* INPUT RECORDS:
-- Opening Marker --

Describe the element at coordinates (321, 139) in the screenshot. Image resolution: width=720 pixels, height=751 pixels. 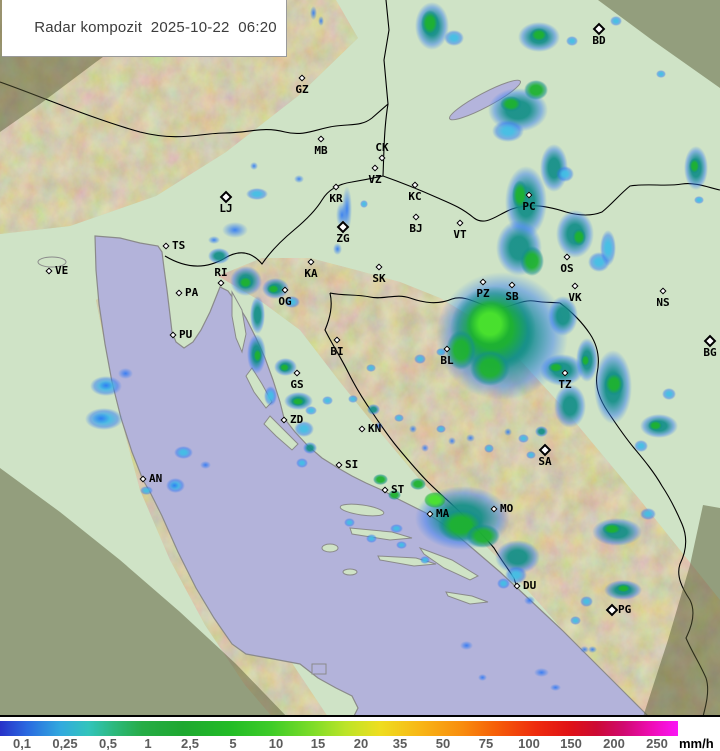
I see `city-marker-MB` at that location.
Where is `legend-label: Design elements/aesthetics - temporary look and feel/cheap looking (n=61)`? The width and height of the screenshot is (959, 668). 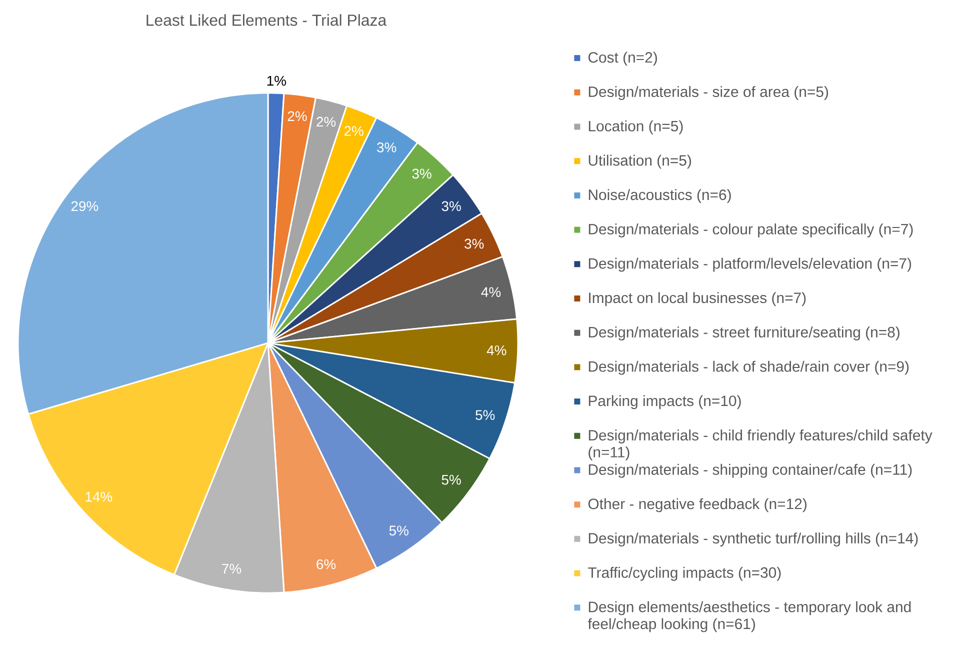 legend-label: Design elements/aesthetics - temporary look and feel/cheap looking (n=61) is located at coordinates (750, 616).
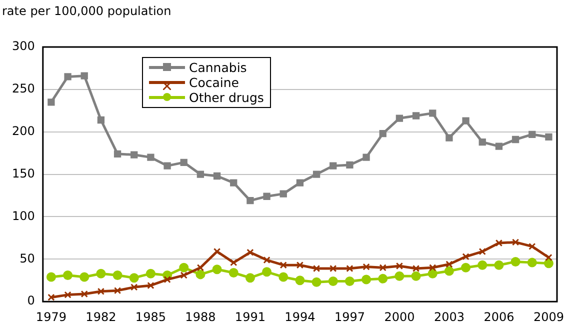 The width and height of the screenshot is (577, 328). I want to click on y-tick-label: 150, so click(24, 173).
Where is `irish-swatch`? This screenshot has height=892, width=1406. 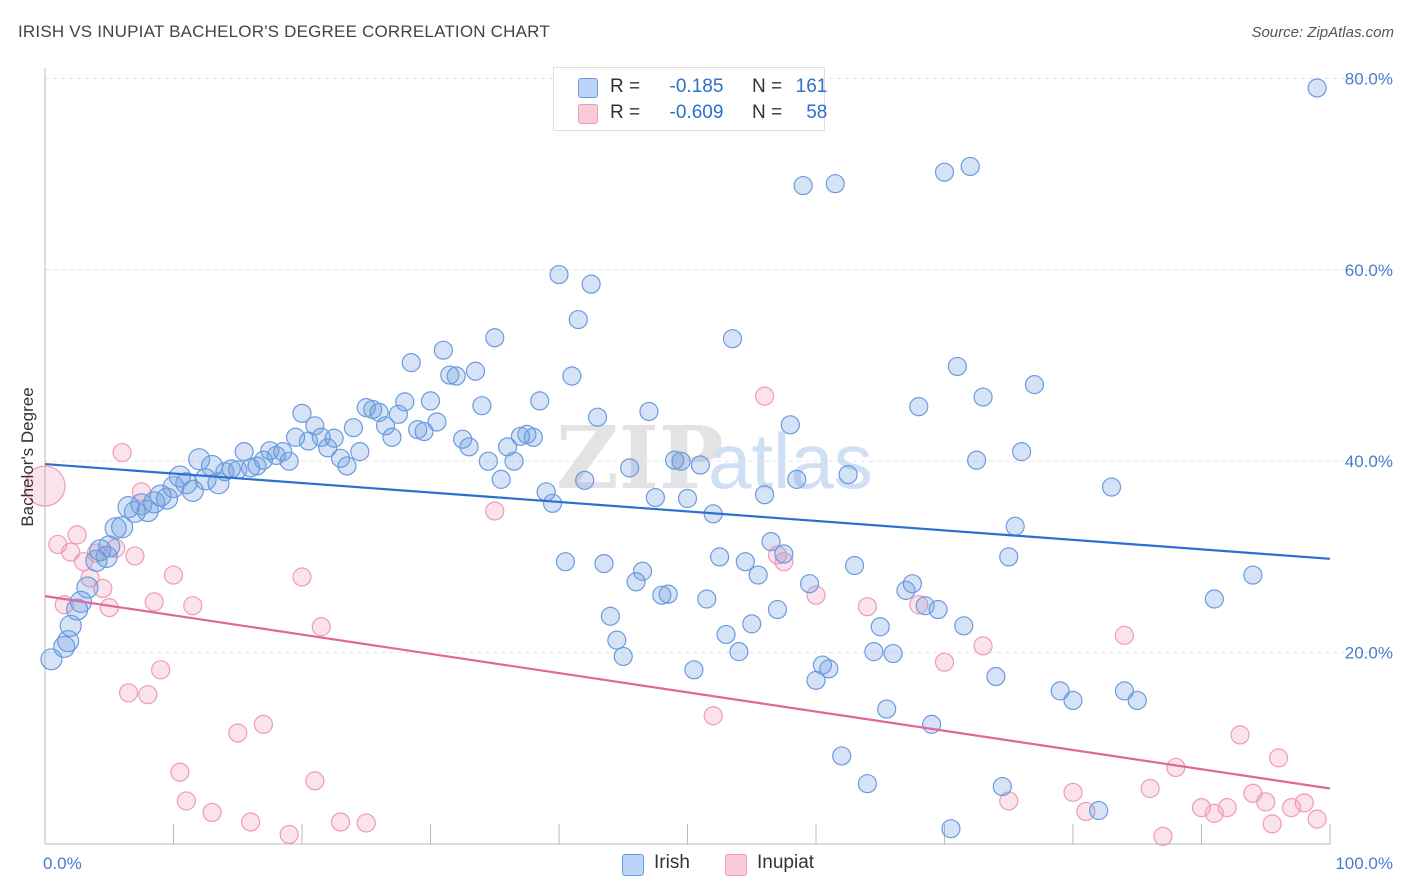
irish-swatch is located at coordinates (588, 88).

-- Closing Marker --
-- Opening Marker --

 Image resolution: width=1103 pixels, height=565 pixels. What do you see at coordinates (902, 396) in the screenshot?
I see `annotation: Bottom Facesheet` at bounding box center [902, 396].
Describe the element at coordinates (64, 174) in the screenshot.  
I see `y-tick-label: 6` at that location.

-- Closing Marker --

* WHAT YOU NEED TO DO:
Place the lines between the one holding "has height=892, width=1406." and the one holding "irish-swatch is located", inclusive, into a Markdown table with the columns Row and Text, numbering each row and skipping blank lines. Leave out the pictures.

* ANSWER TO THE PROBLEM:
| Row | Text |
|---|---|
| 1 | Where is `irish-swatch`? This screenshot has height=892, width=1406.  |
| 2 | irish-swatch is located at coordinates (588, 88). |